* **What to produce**: Copy the records exactly, leaving out every picture.

··· Raw data ···

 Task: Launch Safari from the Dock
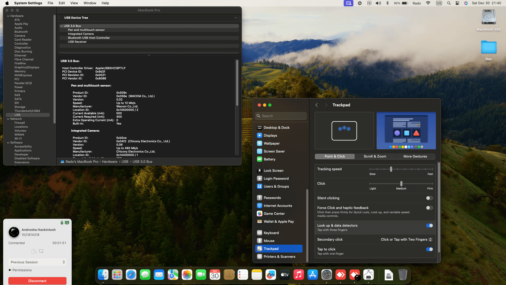pos(131,275)
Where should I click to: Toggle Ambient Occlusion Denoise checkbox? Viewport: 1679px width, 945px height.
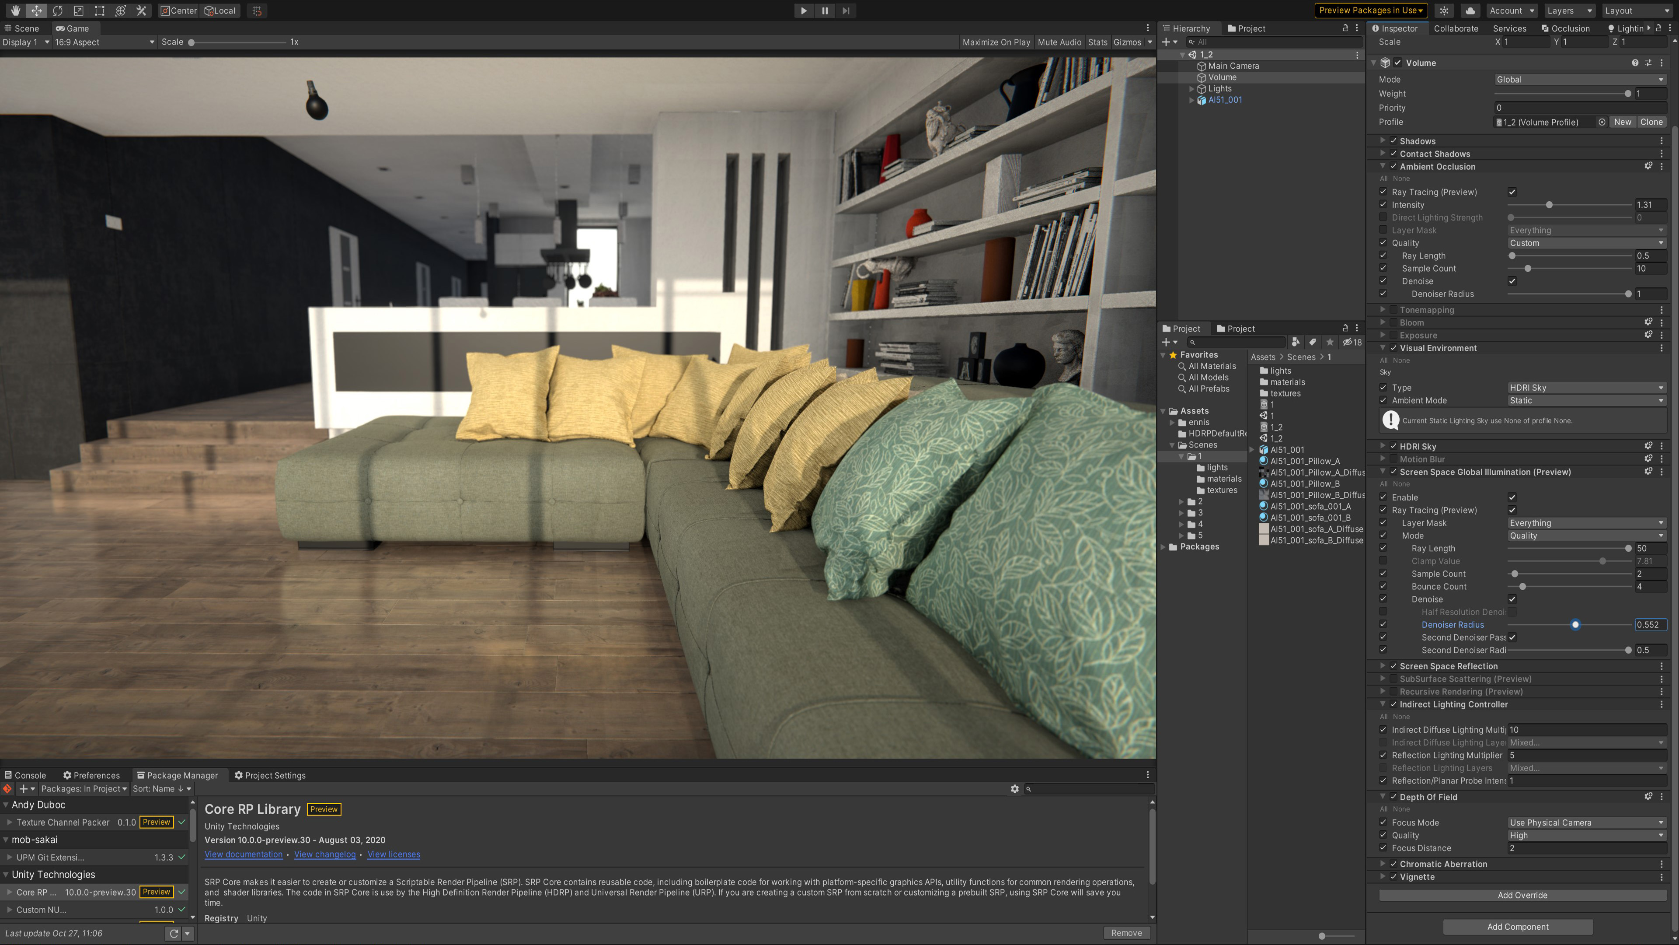pyautogui.click(x=1511, y=281)
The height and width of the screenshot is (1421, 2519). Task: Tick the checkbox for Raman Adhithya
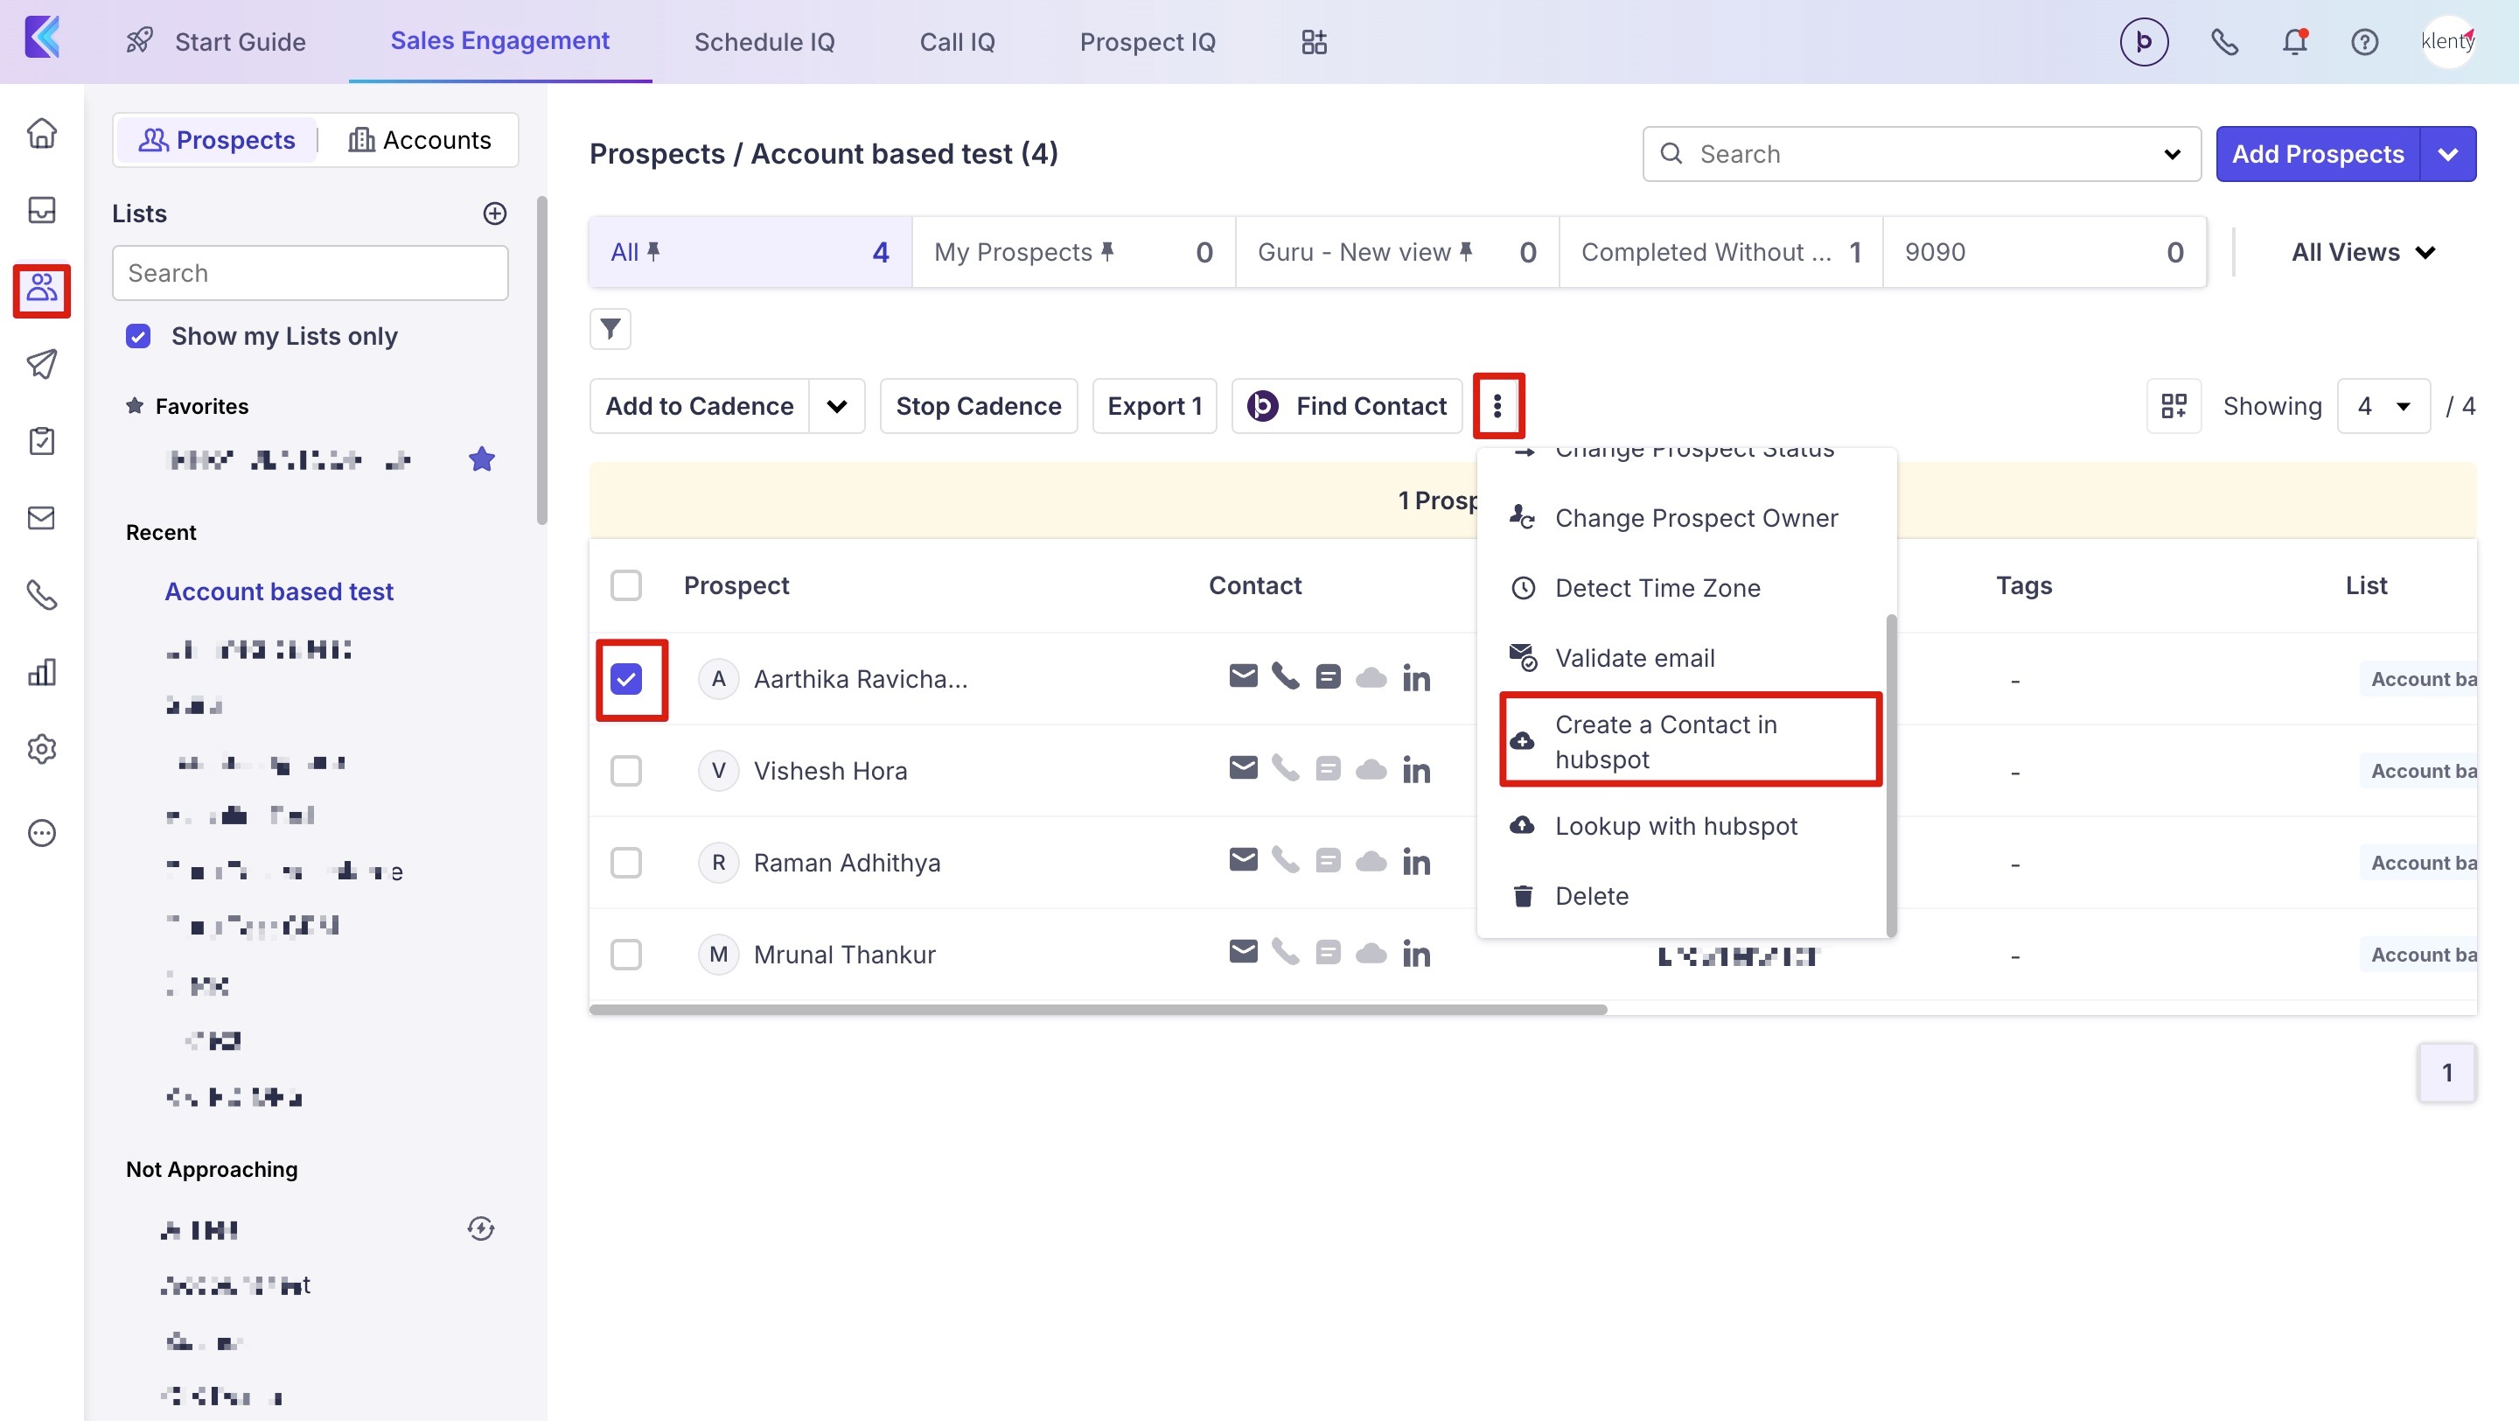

···

* **Written solution**:
 Task: Launch Safari from the Dock
pos(131,275)
Where should I click to: Toggle Ambient Occlusion Denoise checkbox? Viewport: 1679px width, 945px height.
pyautogui.click(x=1511, y=281)
The height and width of the screenshot is (1421, 2519). Task: Tick the checkbox for Raman Adhithya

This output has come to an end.